Israel Tries to Clean Up
Its Image
Though most
Americans don’t realize this because both the U.S. government and media have
generally been cheerleaders for Israel — indeed, Israeli media contain more
criticism of Israeli’s policies towards the Palestinians, including the
occupation and settlement of the West Bank, than U.S. media — in the rest of
the world “Israel’s image is not good,” Giordano said. Israel has been working
on its international image since 1948, she explained. “There have been
different stories about how you can claim domination over a land,” Giordano
said. “You don’t generally say you’re occupying another country to hurt their
people.” Instead, she argued, Israel’s flacks currently call their country “the
only democracy in the Middle East” and “a more progressive country” than its
Arab neighbors.
Giordano
identified three components of Israel’s outreach towards Queers: “tourism,
culture, and Gay rights and activism.” The tourist component, she said, has
mostly been focused on “Gay male tourists from Europe,” with an ad campaign
that basically sells Israel as a venue for sex tourism. The Israelis have also
started including Jewish Queers in their long-standing policy of offering young
Jews from other countries, particularly student activists and community
leaders, all-expenses-paid trips to Israel in hopes that when they return
they’ll talk up their experiences to their friends and promote Israel as a
wonderful country. “Unintentionally, well-meaning LGBT [Queer] groups are
convinced to get with Israel,” Giordano said. “There are lots of different Gay
tourist sites in Israel.”

** Exercise brief **
In the text about Israel's image, what three components of Israel's outreach toward Queers did Giordano identify?

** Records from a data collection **

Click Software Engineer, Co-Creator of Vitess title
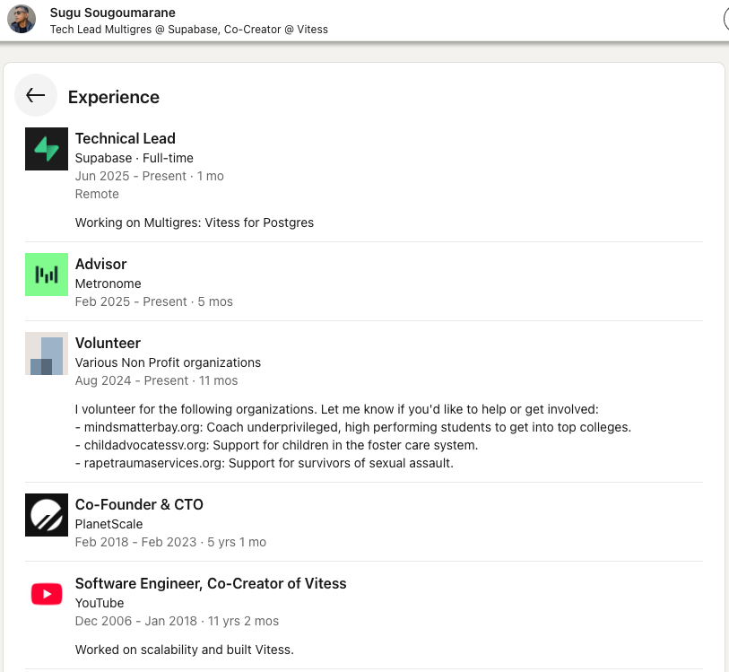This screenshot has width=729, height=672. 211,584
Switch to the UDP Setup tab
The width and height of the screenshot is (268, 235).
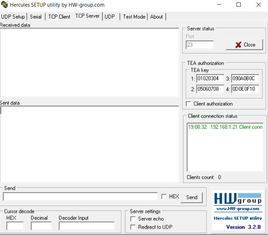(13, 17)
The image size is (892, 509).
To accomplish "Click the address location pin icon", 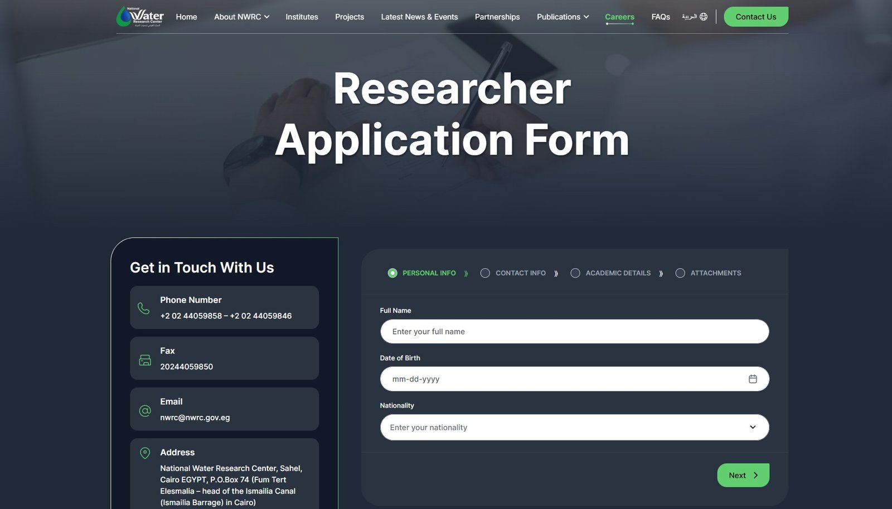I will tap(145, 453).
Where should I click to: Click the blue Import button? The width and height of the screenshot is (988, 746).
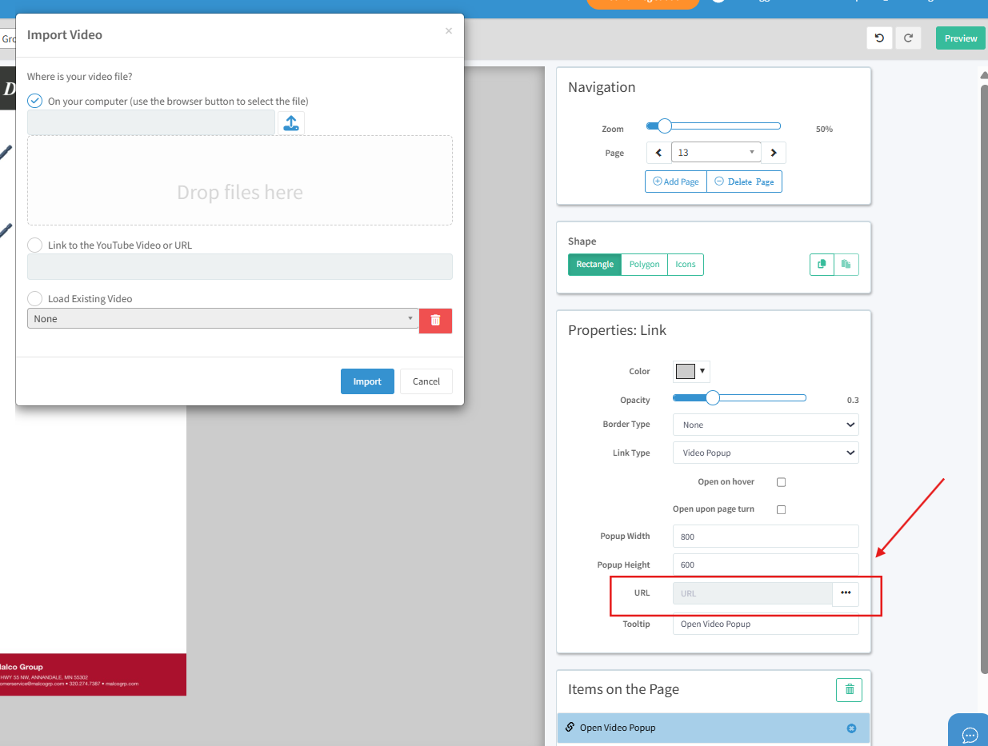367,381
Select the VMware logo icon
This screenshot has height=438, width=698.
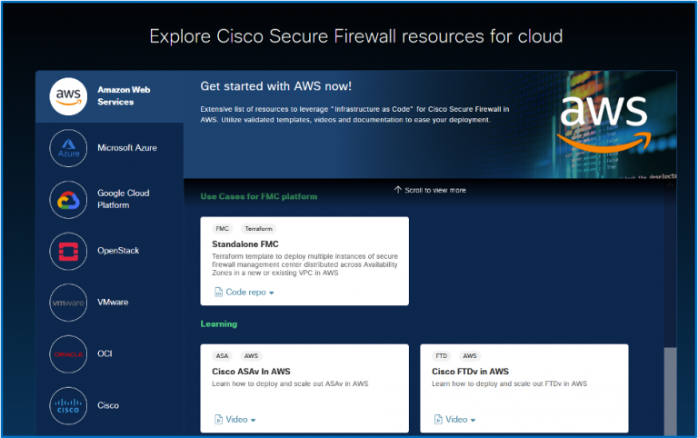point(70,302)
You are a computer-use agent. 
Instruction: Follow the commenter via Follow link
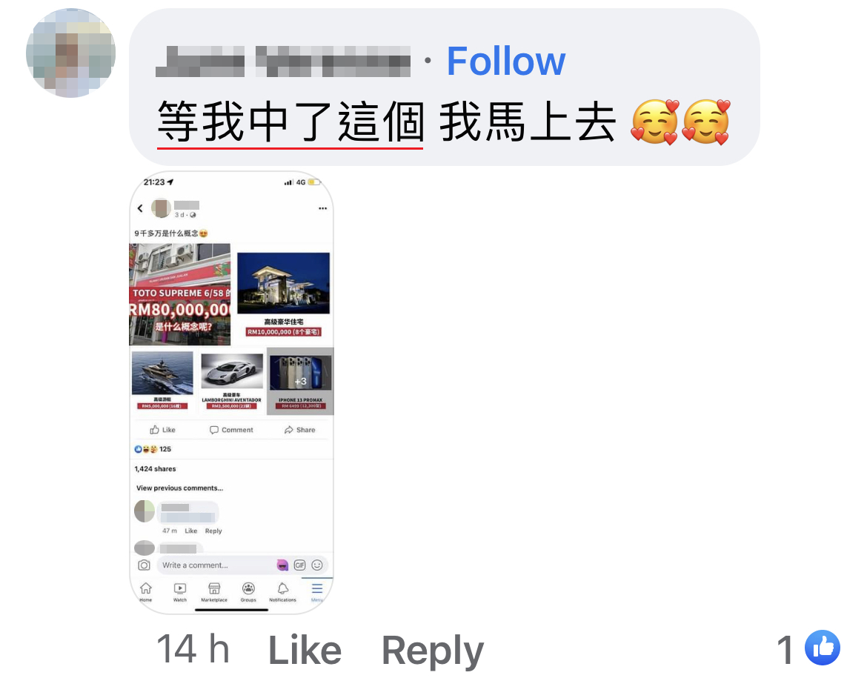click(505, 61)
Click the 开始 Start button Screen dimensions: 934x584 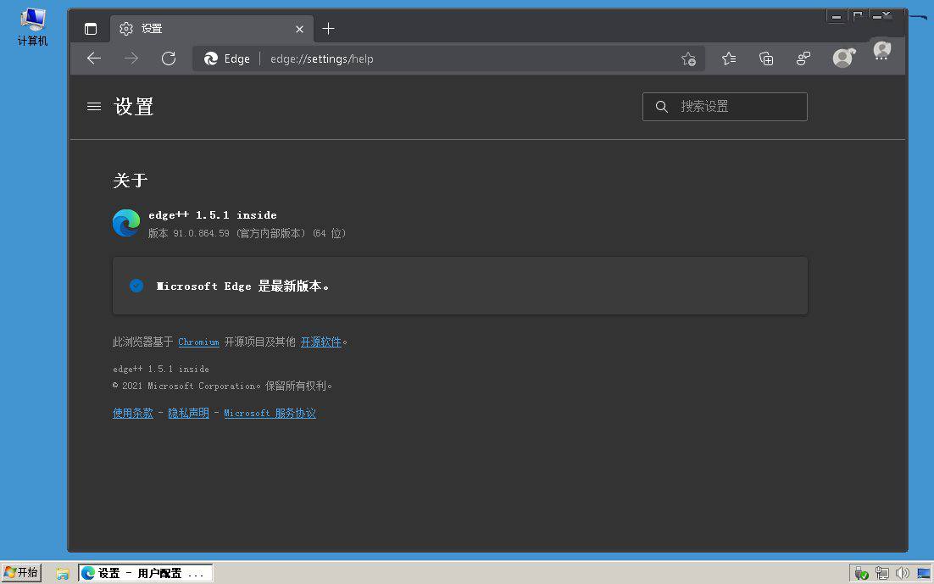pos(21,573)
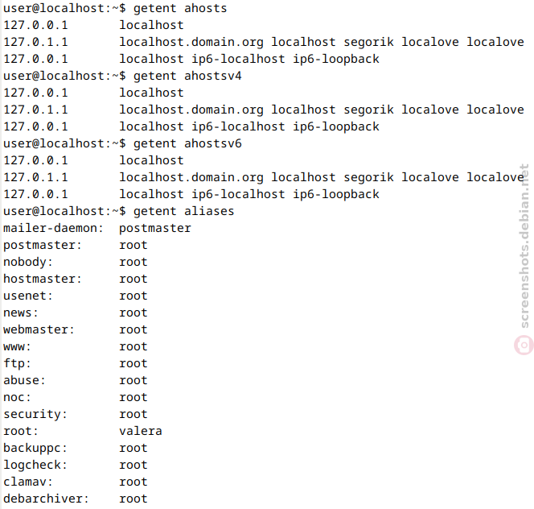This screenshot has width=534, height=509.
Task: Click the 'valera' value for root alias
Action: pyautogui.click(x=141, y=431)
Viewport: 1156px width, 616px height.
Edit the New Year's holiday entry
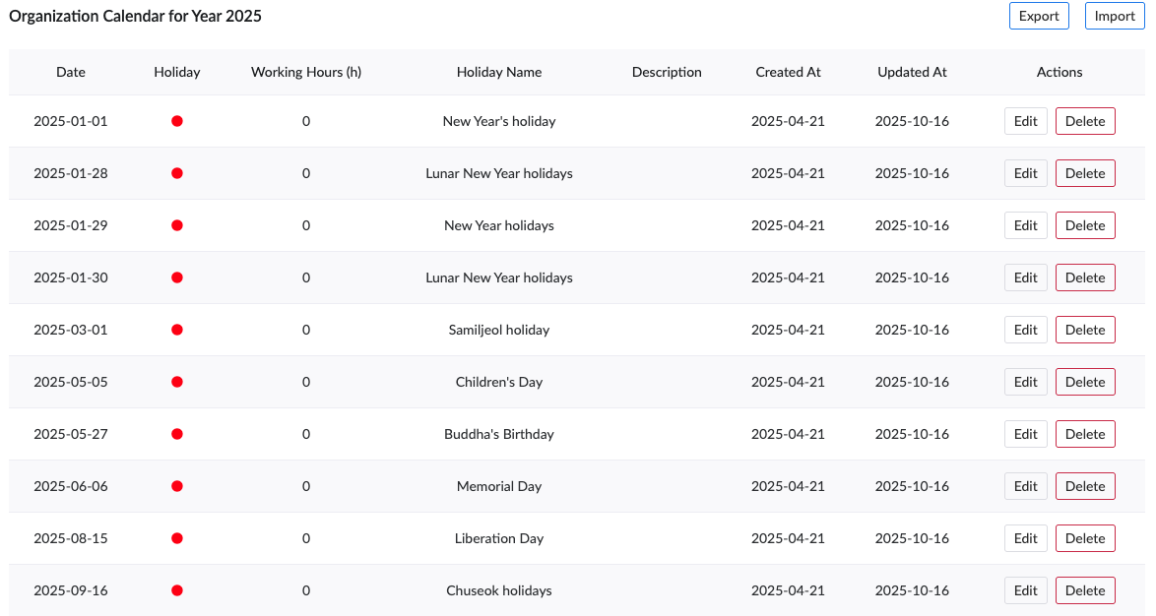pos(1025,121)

** Exercise result **
Tourism, culture, and Gay rights and activism.